__Records for processing__
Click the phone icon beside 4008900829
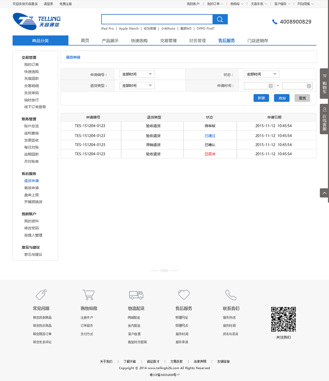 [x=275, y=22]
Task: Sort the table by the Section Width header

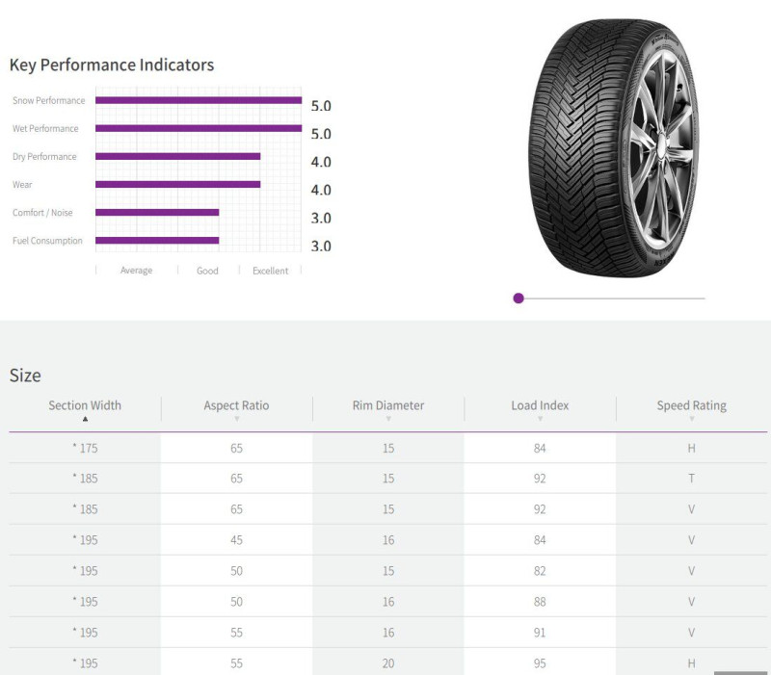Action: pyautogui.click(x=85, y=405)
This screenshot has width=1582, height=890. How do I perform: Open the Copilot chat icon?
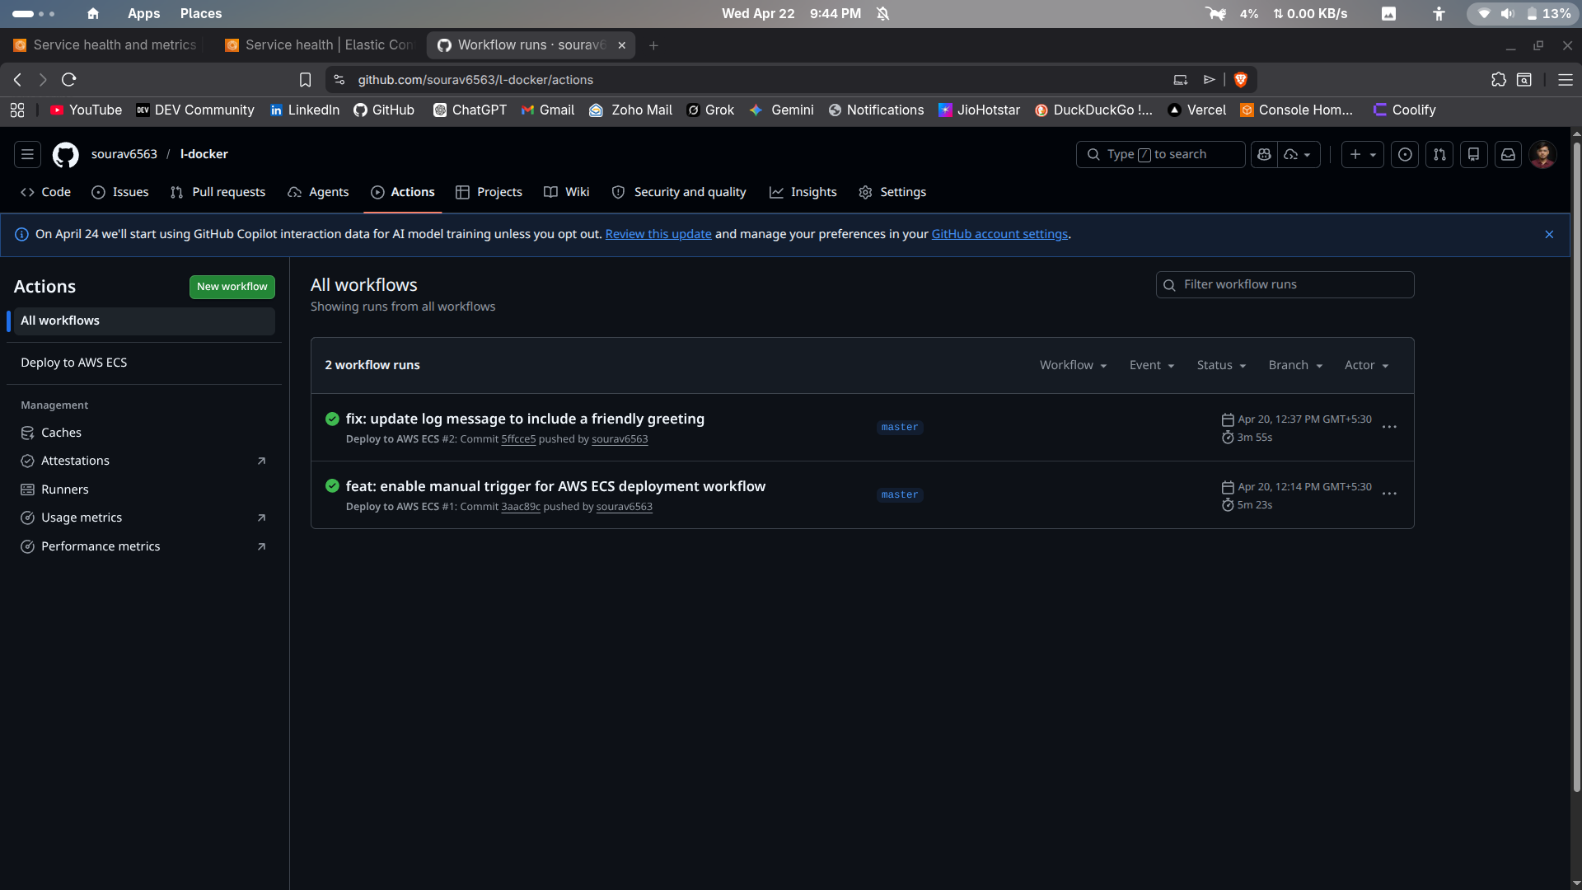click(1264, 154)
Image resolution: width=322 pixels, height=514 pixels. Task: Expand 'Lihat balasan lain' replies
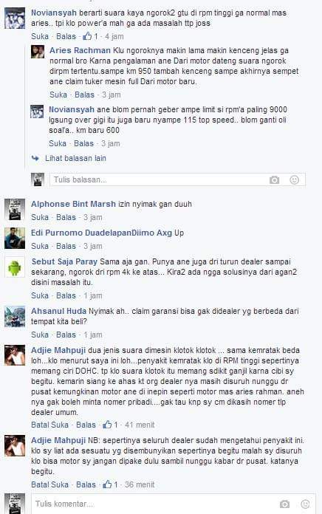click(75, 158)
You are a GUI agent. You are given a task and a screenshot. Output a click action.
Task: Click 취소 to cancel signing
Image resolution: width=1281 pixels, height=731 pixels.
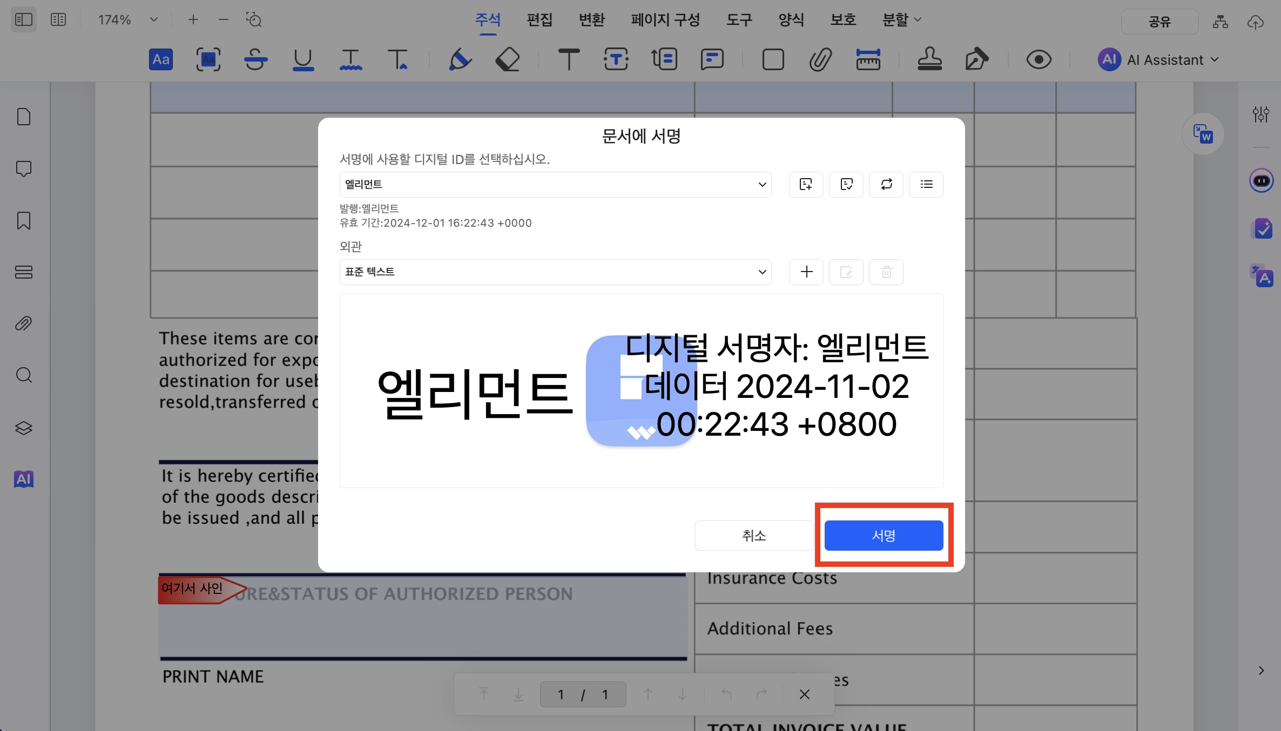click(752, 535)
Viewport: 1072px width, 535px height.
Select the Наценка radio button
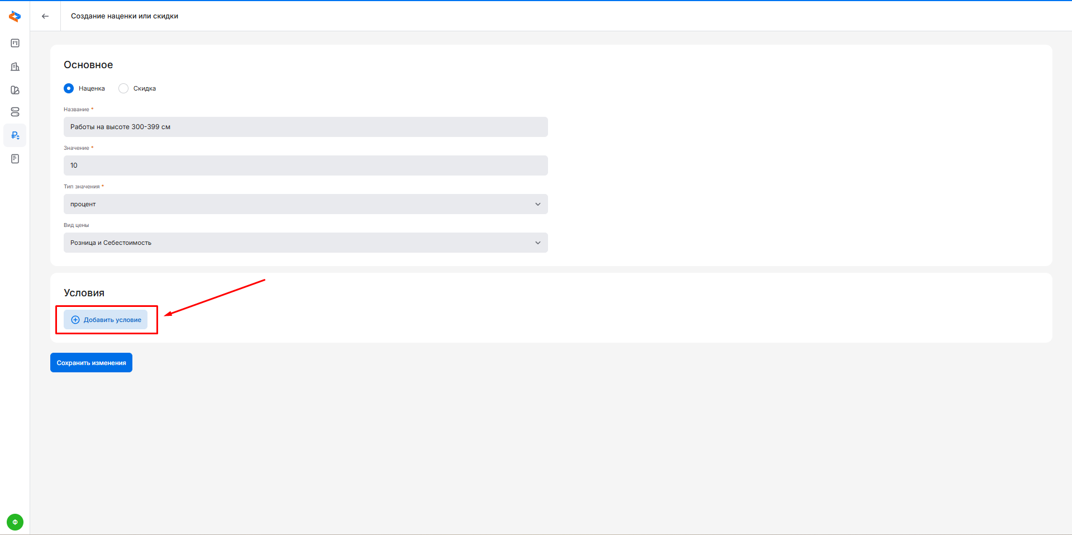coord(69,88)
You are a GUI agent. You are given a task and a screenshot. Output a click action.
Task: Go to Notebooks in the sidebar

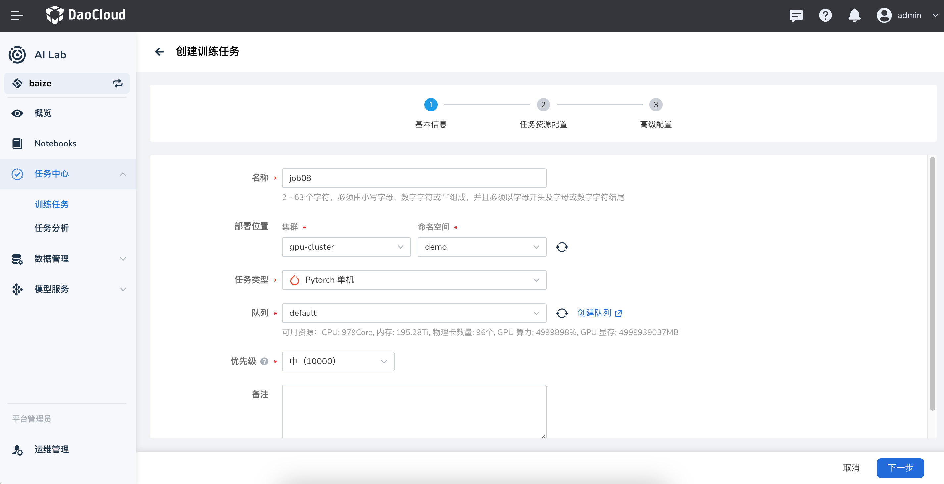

__What this task involves__
Render every line of text in the records above as a JSON list of strings, one string per line, with blank lines and the pictures left out.

__Correct output__
[
  "Click the phone icon beside 4008900829",
  " [x=275, y=22]",
  "Task: Sort the table by the Section Width header",
  "Action: pyautogui.click(x=85, y=405)",
  "This screenshot has width=1582, height=890. How do I perform: Open the Copilot chat icon?",
  "click(1264, 154)",
  "Image resolution: width=322 pixels, height=514 pixels. Task: Expand 'Lihat balasan lain' replies",
  "click(75, 158)",
  "You are a GUI agent. You are given a task and a screenshot. Output a click action.",
  "Task: Click 취소 to cancel signing",
  "Image resolution: width=1281 pixels, height=731 pixels.",
  "click(752, 535)",
  "Viewport: 1072px width, 535px height.",
  "Select the Наценка radio button",
  "coord(69,88)",
  "You are a GUI agent. You are given a task and a screenshot. Output a click action.",
  "Task: Go to Notebooks in the sidebar"
]